In 1558, the Portuguese established a small garrison with a  (), or overseer of a factory (trading post) in the Maldives, which they administered from their main colony in Goa. Their attempts to impose Christianity provoked a local revolt led by Muhammad Thakurufaanu al-A'uẓam, his two brothers and Dhuvaafaru Dhandahele, who fifteen years later drove the Portuguese out of the Maldives. This event is now commemorated as National Day.

In the mid-17th century, the Dutch, who had replaced the Portuguese as the dominant power in Ceylon, established hegemony over Maldivian affairs without involving themselves directly in local matters, which were governed according to centuries-old Islamic customs.

The British expelled the Dutch from Ceylon in 1796 and included the Maldives as a British protectorate. The status of the Maldives as a British protectorate was officially recorded in an 1887 agreement in which the sultan Muhammad Mueenuddeen II accepted British influence over Maldivian external relations and defence while retaining home rule, which continued to be regulated by Muslim traditional institutions in exchange for an annual tribute. The status of the islands was akin to other British protectorates in the Indian Ocean region, including Zanzibar and the Trucial States.

In the British period, the Sultan's powers were taken over by the Chief Minister, much to the chagrin of the British Governor-General who continued to deal with the ineffectual Sultan. Consequently, Britain encouraged the development of a constitutional monarchy, and the first Constitution was proclaimed in 1932. However, the new arrangements favoured neither the ageing Sultan nor the wily Chief Minister, but rather a young crop of British-educated reformists. As a result, angry mobs were instigated against the Constitution which was publicly torn up.

* Prompt 1 *
Switch every "dimension letter" in the listing below to "dimension label", change nothing else, and leave out the pictures.
The listing comes from a different source than the passage on Maldivian history.

* Input rows *
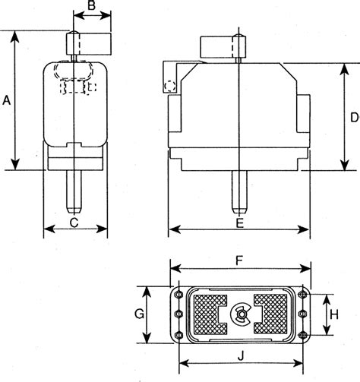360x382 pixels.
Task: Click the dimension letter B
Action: [x=91, y=7]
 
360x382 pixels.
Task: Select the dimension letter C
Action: [x=74, y=223]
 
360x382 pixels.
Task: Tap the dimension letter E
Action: [x=240, y=223]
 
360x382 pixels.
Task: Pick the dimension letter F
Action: [x=239, y=260]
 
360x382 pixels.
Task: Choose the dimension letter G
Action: [x=139, y=314]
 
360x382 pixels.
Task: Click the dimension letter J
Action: [x=240, y=355]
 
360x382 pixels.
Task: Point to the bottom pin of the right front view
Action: [x=239, y=193]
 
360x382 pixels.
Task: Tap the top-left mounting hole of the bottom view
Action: [x=178, y=294]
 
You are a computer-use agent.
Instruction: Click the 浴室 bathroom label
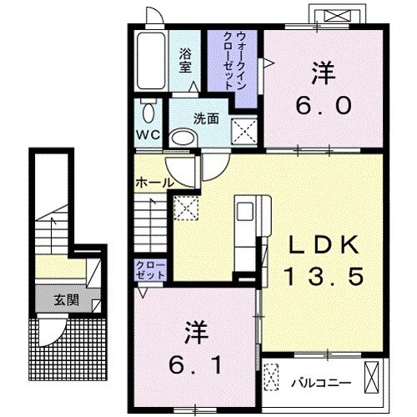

* Prompt 2 *
Repeat the passage on Maldivian history starting with "In the mid-17th" and going on through "centuries-old Islamic customs.".

* Exercise output 1 *
360x382 pixels.
Task: Click the dimension label B
Action: [x=91, y=7]
 
360x382 pixels.
Task: Select the dimension label C
Action: [x=74, y=223]
 
360x382 pixels.
Task: Tap the dimension label E
Action: [x=240, y=223]
 
360x382 pixels.
Task: Pick the dimension label F
Action: [x=239, y=260]
 
360x382 pixels.
Task: Choose the dimension label G
Action: [x=139, y=314]
 
360x382 pixels.
Task: Click the dimension label J
Action: [x=240, y=355]
 
360x382 pixels.
Task: Point to the bottom pin of the right front view
Action: [x=239, y=193]
 
360x382 pixels.
Task: Tap the top-left mounting hole of the bottom view
Action: [x=178, y=294]
 
You are a computer-use agent.
Instruction: Click the 浴室 bathroom label

* Exercise output 2 *
In the mid-17th century, the Dutch, who had replaced the Portuguese as the dominant power in Ceylon, established hegemony over Maldivian affairs without involving themselves directly in local matters, which were governed according to centuries-old Islamic customs.